Born a century ago this month, the late Cambridge historian J. H. Plumb would be dismayed were he alive today to see how a heavily distorted “past” has assumed center stage in American public life in the decade since his death, at the expense of what Plumb characterized as “history.”

The influence of the anti-historical past is evident.  The most recent example comes in the person of Texas Governor Rick Perry, now a presidential candidate.  Perry not only comes from a state where the past still dominates history in the public memory, but he is the unabashed champion of the same discredited past that Plumb hoped was indeed passing more than forty years ago, when he wrote one of his most influential books, The Death of the Past, in 1969.

As Plumb saw it, until the mid-twentieth century religious and authoritarian elites had created “pasts” that supported their place in the world.  The Christian past began to break down more than two centuries ago, partly as a result of internal dissension about the nature of Christianity itself.  Scholarly inquiry further undermined the credibility of the biblical worldview, and then faith in inevitable secular progress emerged, only to fall away amid the horror of two world wars and the cruelty of totalitarian regimes.
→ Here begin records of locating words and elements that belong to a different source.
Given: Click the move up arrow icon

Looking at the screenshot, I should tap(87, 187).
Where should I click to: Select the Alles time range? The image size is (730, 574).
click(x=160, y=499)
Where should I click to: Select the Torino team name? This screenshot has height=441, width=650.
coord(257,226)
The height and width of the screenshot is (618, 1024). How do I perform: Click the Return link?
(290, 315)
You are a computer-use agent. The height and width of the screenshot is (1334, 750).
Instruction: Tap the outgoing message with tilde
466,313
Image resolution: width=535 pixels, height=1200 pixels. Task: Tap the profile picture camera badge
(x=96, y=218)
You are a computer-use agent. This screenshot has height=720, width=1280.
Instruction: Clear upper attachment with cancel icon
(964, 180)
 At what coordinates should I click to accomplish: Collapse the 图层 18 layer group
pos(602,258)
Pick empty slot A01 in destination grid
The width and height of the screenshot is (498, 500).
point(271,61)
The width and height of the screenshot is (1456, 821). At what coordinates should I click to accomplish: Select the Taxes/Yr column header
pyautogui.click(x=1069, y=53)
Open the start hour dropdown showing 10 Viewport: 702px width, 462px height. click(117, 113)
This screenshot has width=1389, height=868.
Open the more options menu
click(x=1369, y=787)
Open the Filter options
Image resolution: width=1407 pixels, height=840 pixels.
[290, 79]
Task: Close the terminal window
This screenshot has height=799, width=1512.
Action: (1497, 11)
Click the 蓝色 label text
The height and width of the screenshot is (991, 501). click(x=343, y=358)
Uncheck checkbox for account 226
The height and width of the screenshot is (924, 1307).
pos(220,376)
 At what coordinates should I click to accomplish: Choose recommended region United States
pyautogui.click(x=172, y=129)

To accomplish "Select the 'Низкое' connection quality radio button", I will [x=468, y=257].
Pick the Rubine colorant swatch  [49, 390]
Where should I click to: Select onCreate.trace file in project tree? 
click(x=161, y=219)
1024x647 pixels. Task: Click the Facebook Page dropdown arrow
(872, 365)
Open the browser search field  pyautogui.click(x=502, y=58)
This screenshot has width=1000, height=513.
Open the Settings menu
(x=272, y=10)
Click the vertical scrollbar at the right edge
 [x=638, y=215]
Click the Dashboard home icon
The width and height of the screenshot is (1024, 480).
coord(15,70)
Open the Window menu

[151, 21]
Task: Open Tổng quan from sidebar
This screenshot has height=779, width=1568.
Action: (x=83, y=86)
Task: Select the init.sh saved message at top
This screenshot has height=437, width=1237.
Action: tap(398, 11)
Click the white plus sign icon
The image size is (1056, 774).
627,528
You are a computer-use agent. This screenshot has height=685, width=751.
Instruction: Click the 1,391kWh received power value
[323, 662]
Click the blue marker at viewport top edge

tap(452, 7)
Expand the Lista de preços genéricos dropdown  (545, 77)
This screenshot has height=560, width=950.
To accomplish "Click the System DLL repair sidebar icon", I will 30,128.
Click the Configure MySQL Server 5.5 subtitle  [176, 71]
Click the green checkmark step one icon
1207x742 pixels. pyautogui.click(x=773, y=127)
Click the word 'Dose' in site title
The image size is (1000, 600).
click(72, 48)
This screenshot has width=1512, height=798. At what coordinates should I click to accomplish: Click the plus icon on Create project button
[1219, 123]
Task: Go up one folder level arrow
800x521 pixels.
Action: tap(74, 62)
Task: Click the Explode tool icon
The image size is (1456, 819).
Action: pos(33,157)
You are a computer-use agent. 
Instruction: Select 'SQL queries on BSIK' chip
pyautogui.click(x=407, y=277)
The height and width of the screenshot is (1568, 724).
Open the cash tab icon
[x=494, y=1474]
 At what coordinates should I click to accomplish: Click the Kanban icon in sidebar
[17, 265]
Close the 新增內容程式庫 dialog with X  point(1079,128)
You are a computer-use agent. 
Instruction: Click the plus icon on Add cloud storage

In this context, the generally optimistic Plumb saw the death of misguided and manipulative pasts as a positive development.  In their place would come thoughtful, analytical, and wise “history” that would explain how people and everything they value change through time.  Guided by this deeper understanding, human beings would appreciate the inevitability of change while deriving useful and occasionally inspiriting knowledge from it.  At least some gifted narrative historians (like Plumb himself) would be the conveyors of this knowledge, distilling the more specialized studies by other academic historians into works accessible to the public.  Underlying these views was the idea that humanity, freed from the past, would prove capable of appreciating a deeper, more authentic reality.

Instead of Plumb’s vision, however, we have the ascendancy of a past that is audacious in its confrontation with history.  The dogmatic Christian worldview that he believed was discredited by the philosophes and by later scholarly and scientific inquiry is now passed off as being not only determinative for religious believers but also for the nature and destiny of the entire nation.

It is no violation of their sense of the American past for participants in Rick Perry’s “Response” event in Houston earlier this month to conceive of the event as being quintessentially American.  They and others like them believe that the European settlement of America was the fulfillment of a Christian destiny.  They are convinced that the founders were orthodox Christians, that their documents were Christian, and that their concerns were above all Christian.  The future envisioned by the founders was not pluralistic, not dynamic, and certainly not complex:  it was dogmatically Christian.

Plumb was a charismatic scholar who could be both owlishly wise and passionately ebullient.  (I was around him only once, but the impression was lasting.)  If he were here today he would probably be far too concerned to be fully detached, and a sharper side of the man, sometimes remarked by others, would likely appear.  There it is again, he might say, another damned foolhardy and destructive abuse of history. 

But this is not the middle ages, nor is America like China, where a past supported by successive dynasties became imbedded in the culture.  Now, information abounds in a free society.  So why is history being submerged by the past?

As one who delighted in exploring the maze of interests and factions that marked eighteenth-century British politics, Plumb would easily recognize the artful combination of religion and economic self-interest at work today.  The leading “historian” of the religious right, David Barton, manages to foist off a distorted and simplified past that makes Christianity the ultimate basis for national identity, and then uses Christianity to sanctify economic self-interest by claiming that Jesus didn’t care about groups, he only cared about individuals.

Therefore, it is un-Christian (and, completing the tautology, un-American) to be concerned about the welfare of the whole or a fairer distribution of wealth.  One could hear the same message in Governor Perry’s speech announcing his candidacy for the presidency.

It is clear that many Americans do not appreciate that history is complex, that it urges creativity rather than dogmatism, and that it requires a tilt toward self-edification, not self-indulgence.  These are the values of history that Plumb hoped would seep into human consciousness.

Why is there narrative success for those who distort the past and narrative frustration for those who champion history?  Centuries ago, distorted pasts were often used to persuade people that their terrible lot was the will of God and that it was their duty to accept it.  Now it seems that it is the gauzy, delusional selfishness of the people that the refashioned God is sanctioning.  The new God resembles the old God only when citizens whose real self-interest would be served by, say, more wealth distribution nevertheless believe that somehow the sanctified selfishness will work for them as well.

Plumb might ask:  Where is the new narrative?  Why can’t intellectuals and political leaders with a sense of history present it in a compelling way?   Skepticism about their being “a way” to reconcile narrative with complexity would be no excuse for J. H. Plumb, who never hesitated to clearly express what he believed and never stopped believing that history must have its place in the public mind.

Many of his former students have taken on the challenge:  Simon Schama, David Cannadine, Linda Colley, Roy Porter, and Niall Ferguson, to name a few.  The eminent American historian Gordon S. Wood also has much to tell us about the role of historians, the value of history, and the treacherous byways of anachronism.

But would Plumb have the same confidence now about the potential of history to enlighten the public?  The past that he saw as dead or dying now holds forth in its new guise of deified selfishness.  This simplistic past makes it all too easy for human beings, especially Americans, to convert inherent self-interest—which was both understood and restricted by the founders—to a level of self-indulgence that the founders would deplore. 

Plumb the historian was, at the very least, premature in his post-mortem of the past.  One can imagine him taking this mistake in stride and moving on to the next great argument.  But the greatest argument of them all is about the nature of humanity.  Let us hope that it takes a turn toward history.